String Hashing Shootout

gearsFollowing a recent post by A. Bouchez about an optimized CRC32 hash, I took it as an opportunity to re-run a small String Hashing Shootout on the worst hash function collision torture test I know: ZIP codes in UTF-16 (Delphi’s default String format).

Contenders

  • CRC32 using the SynCommons CPU implementation (based on Aleksandr Sharahov asm version)
  • KR32 hash from SynCommons, based on Kernighan & Ritchie
  • FNV1a hash from SynCommons, a canonical implementation of the Fownler-Noll-Vo hash
  • SimpleStringHash from dwsUtils, a FNV1a derivative optimized for UTF-16
  • BobJenkins hash from Generics.Defaults, the hash you will get with Delphi generics

Benchmark & Results

The benchmark consists in computing a 16 bit hash for all 5 digit numerical zipcodes, measuring the time taken and the number of collisions.
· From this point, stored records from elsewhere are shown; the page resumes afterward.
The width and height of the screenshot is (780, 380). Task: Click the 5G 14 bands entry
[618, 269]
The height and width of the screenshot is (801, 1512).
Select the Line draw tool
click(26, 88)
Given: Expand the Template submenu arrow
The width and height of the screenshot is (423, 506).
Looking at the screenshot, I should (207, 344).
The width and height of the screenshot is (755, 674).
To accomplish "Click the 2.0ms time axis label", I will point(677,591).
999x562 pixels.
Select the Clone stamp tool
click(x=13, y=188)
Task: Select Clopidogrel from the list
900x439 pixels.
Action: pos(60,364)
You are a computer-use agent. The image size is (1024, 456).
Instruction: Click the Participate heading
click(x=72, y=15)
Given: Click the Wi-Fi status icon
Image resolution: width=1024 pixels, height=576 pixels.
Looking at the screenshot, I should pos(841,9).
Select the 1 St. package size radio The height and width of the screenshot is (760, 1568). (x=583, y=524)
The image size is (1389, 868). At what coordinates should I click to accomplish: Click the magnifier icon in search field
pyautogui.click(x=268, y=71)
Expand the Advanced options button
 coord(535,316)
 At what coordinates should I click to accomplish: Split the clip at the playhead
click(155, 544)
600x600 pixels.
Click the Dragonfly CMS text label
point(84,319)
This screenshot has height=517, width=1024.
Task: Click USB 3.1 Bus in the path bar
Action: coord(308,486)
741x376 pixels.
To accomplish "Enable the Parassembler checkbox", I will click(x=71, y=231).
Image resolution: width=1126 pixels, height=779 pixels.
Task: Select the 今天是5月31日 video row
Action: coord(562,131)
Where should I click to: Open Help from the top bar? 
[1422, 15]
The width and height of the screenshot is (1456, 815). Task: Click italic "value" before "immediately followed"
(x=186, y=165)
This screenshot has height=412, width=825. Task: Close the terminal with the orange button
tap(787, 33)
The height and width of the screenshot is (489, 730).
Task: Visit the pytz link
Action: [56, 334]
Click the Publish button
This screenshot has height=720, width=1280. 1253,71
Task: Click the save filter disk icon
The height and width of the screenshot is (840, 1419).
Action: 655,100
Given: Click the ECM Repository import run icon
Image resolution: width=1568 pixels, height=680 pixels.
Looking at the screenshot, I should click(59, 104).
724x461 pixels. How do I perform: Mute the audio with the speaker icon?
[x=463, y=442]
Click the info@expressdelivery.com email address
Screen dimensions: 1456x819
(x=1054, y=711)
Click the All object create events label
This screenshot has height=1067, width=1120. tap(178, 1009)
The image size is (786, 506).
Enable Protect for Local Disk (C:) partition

The time below is the lowest value from 30 runs of the benchmark.

hash_bench_time

Arnaud reports the SSE4 version to be twice faster if your CPU supports it (mine does not), so it’s same to assume SSE4 CRC32 would be the fastest hash of the benchmark. Though for short strings, brute force performance doesn’t matter too much, unless you’re relying on the Generics’s hash of course.

No for a look at the hash collision, a very important factor for use as the main hash for a hash table. Below are the results, with the collisions normalized as a percentage of a “perfect hash”, ie. a perfect hash would score 100%.

hash_bench_collisions

There is one obvious loser: the KR32 function. If you are using it, please just stop. It is both horrible in terms of collisions and not particularly fast.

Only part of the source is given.